Reputation: 39
i need to build a Webpage class that holds tha page's path and has some built in functions like str repr and such.. this class should be usefull later for building a "search engine" that compare pages and return the best mach for the search. the "pages" comes in the form of html files that i saved in my computer.
this is what i have for now :
def remove_html_tags(s):
tag = False
quote = False
out = ""
for c in s:
if c == '<' and not quote:
tag = True
elif c == '>' and not quote:
tag = False
elif (c == '"' or c == "'") and tag:
quote = not quote
elif not tag:
out = out + c
return out
class WebPage:
def __init__(self, filename):
self.filename = filename
def process(self):
f = open(self.filename,'r')
LINE_lst_1 = f.readlines()
n = len(LINE_lst_1)
LINE_lst = LINE_lst_1[1:n-1]
STRUCTURE = {}
for i in range(len(LINE_lst)):
LINE_lst[i] = LINE_lst[i].strip(' \n\t')
LINE_lst[i] = remove_html_tags(LINE_lst[i])
for k in range(n-1):
for line in LINE_lst:
if len(line) == 0:
LINE_lst.remove(line)
STRUCTURE['body_lines'] = LINE_lst[1:]
STRUCTURE['title'] = LINE_lst[0]
global STRUCTURE
def __str__(self):
return STRUCTURE['title']+'\n' +' '.join(STRUCTURE['body_lines'])
def __repr__(self):
return STRUCTURE['title']
well everything is basicly working, but i want to do everything without creating a global dictionary that dosnt hold the information for long.

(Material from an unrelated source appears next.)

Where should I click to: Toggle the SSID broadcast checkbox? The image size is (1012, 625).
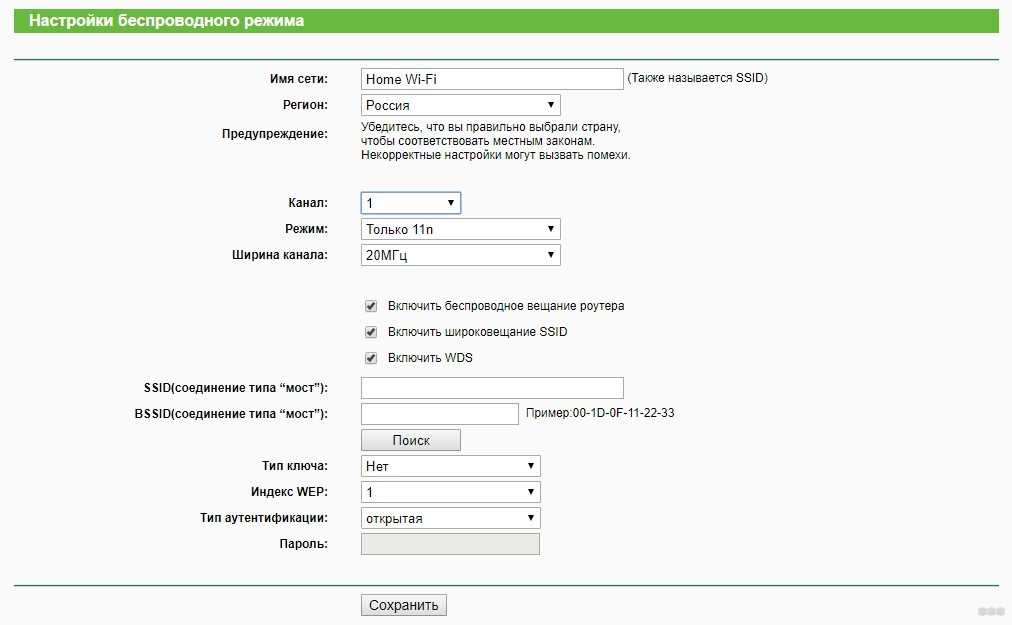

i want to change the method process
in a way that i wont need the STRUCTURE
dictionary.
any ideas?
Upvotes: 0
Views: 29
Reputation: 76184
Use self.STRUCTURE
instead.
def process(self):
#...
self.STRUCTURE = {}
#...
self.STRUCTURE['body_lines'] = LINE_lst[1:]
self.STRUCTURE['title'] = LINE_lst[0]
def __str__(self):
return self.STRUCTURE['title']+'\n' +' '.join(self.STRUCTURE['body_lines'])
def __repr__(self):
return self.STRUCTURE['title']
... Although you may want to consider choosing a new variable name.
Upvotes: 1